Insight or Introspection, whichever you prefer

I had a realization about insecurity I guess. I think it's pretty well known about exposure therapy to things like rejection or social anxiety. Like for example doing really cringy shit intentionally is always joked about on tiktok as exposure therapy or a lack of fear of social anxiety. And I think it's pretty clear that it works, where exposure therapy will make you get over that fear. But at the same time even if it's such a big problem when someone has an insecurity, for example the fear of rejection, at least for me I don't even consider actually doing exposure therapy for it, and I guess that comes down to not thinking it would work. I was thinking about that a little bit more, and I guess it's because at least for me there's a detachment between my description of the feeling, and the name of it. For example it's pretty easy to say oh yeah rejection is scary, and also this is something that's like I think a universal human fear. And well that's comfortable to say, thinking of what rejection would feel like and what it looks like then evokes like a sense of panic in my head that the word rejection doesn't. Like if I think about not being in a great place and then reaching out to someone and getting disregarded as a human, that horrifies me. Like if I was to actively ask someone “hey is it fine if I join you guys” in a setting where it's acceptable, and I get the response of a definitive no, that would make me feel afraid in a very intimate way that would last with me. Like the feedback that you are not wanted or accepted into some community. Just the hypothetical situation makes me understand what that feeling would actually look like in a way that the word rejection does not. If I convince myself those are the same thing, then I kind of get why that might be something worth actually fixing.
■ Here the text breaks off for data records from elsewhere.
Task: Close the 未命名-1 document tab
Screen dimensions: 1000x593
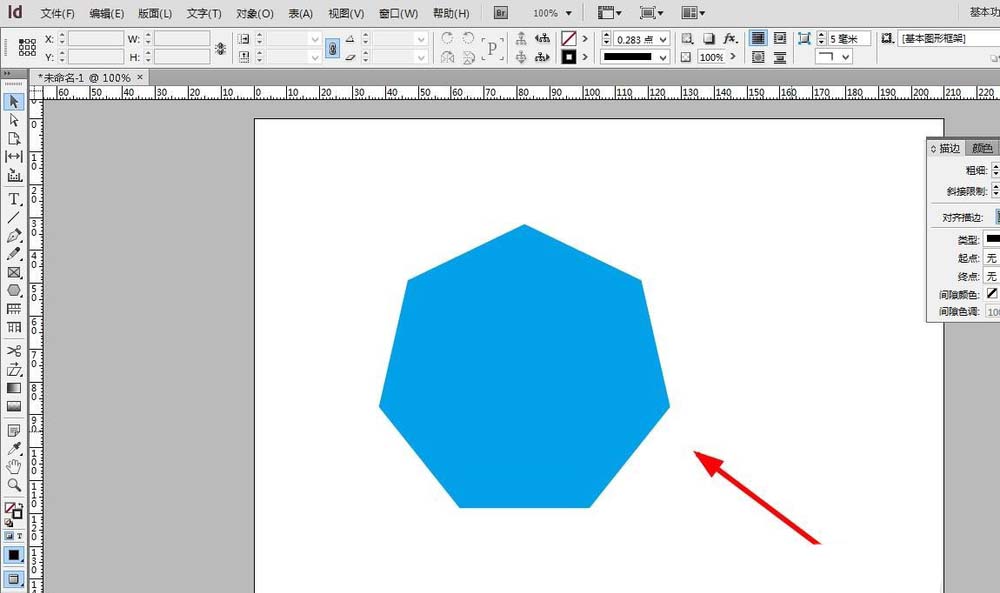Action: point(139,77)
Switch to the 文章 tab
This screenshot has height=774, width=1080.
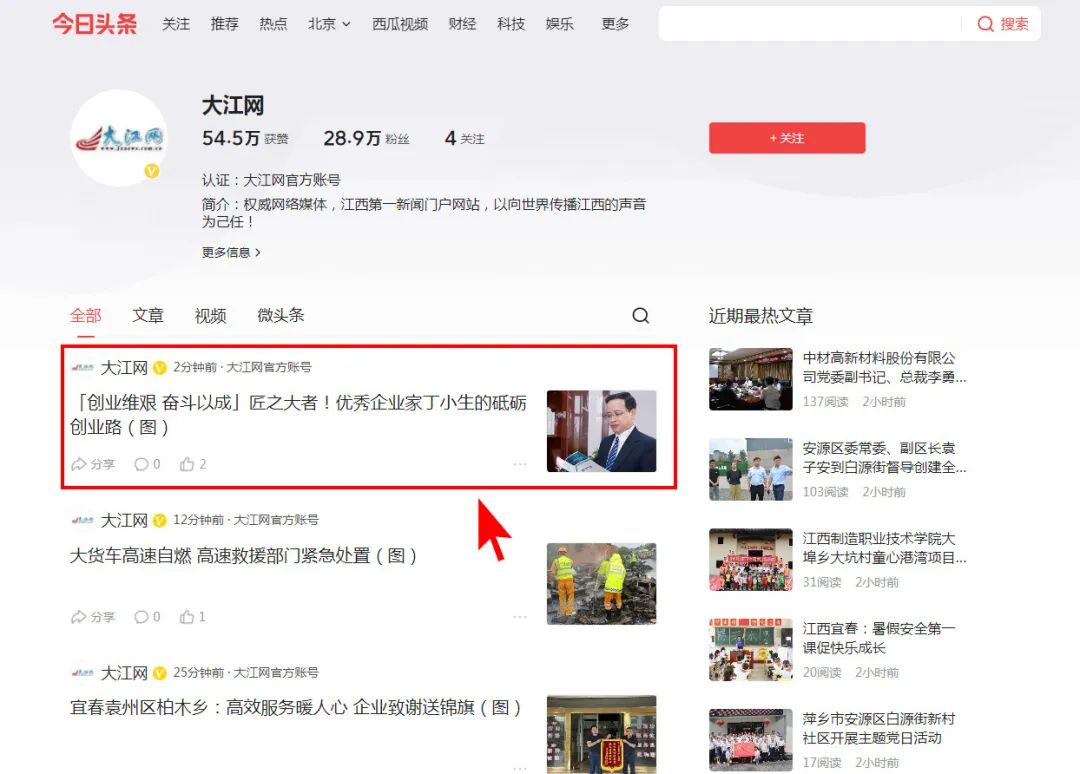(x=148, y=316)
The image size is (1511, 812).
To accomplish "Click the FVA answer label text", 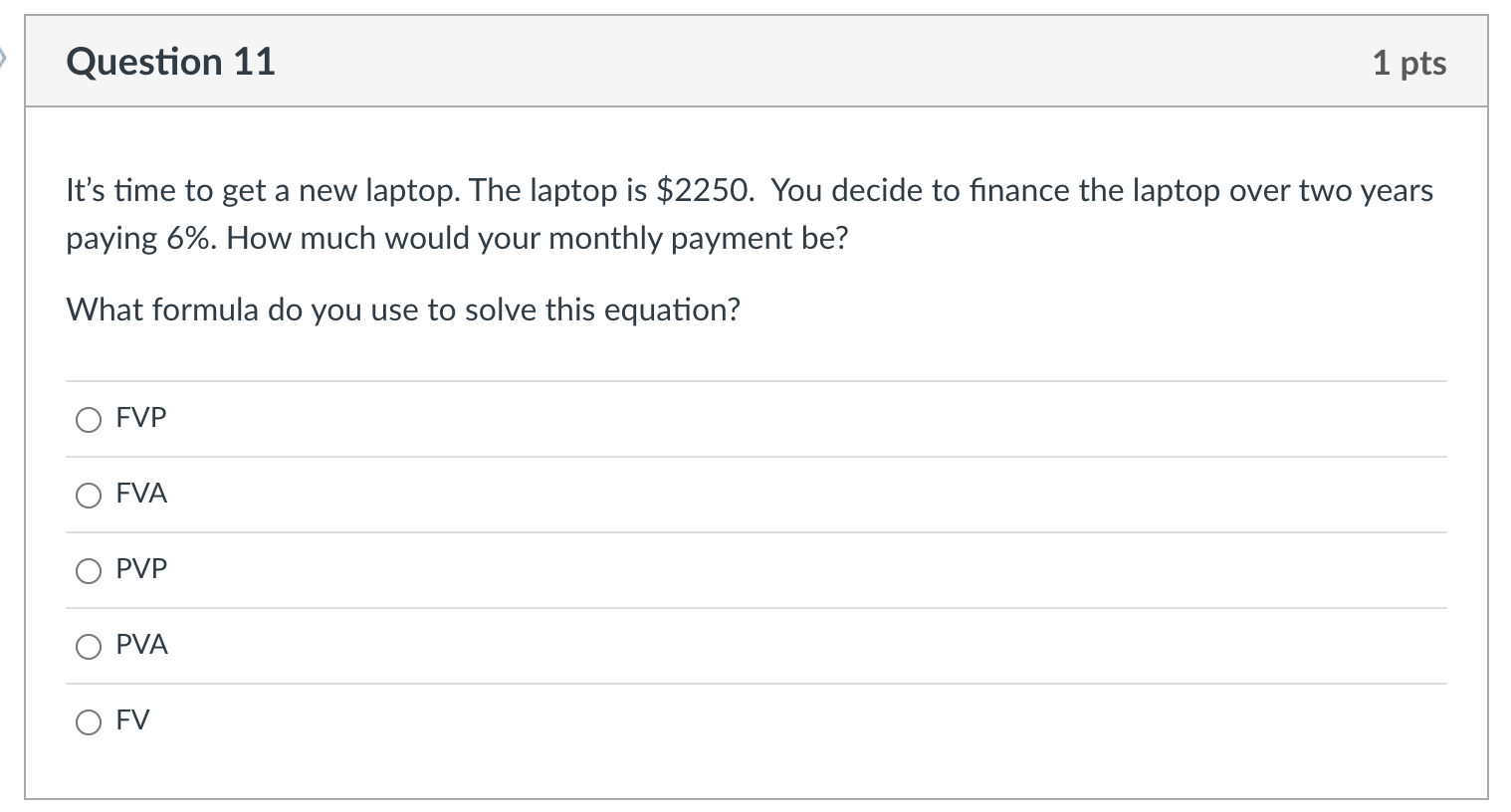I will click(x=140, y=494).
It's almost like my realization with shins splints. I always just accepted that it would be a lifelong problem because I did not know that I would actually be able to fix it. And the ways that I thought I could fix it made it seem absolutely impossible. I did so many calf raises and still struggled so much I just thought I was doomed because that much effort didn't fix it. And then only recently I started spamming tib raises and then I'm now pretty much pain-free. In such a relatively low amount of effort I was able to such a big problem. And I suddenly feel more hopeful. I want to put in effort in new ways for my current insecurities because maybe all of those things are the same. Maybe we aren't doomed to never change.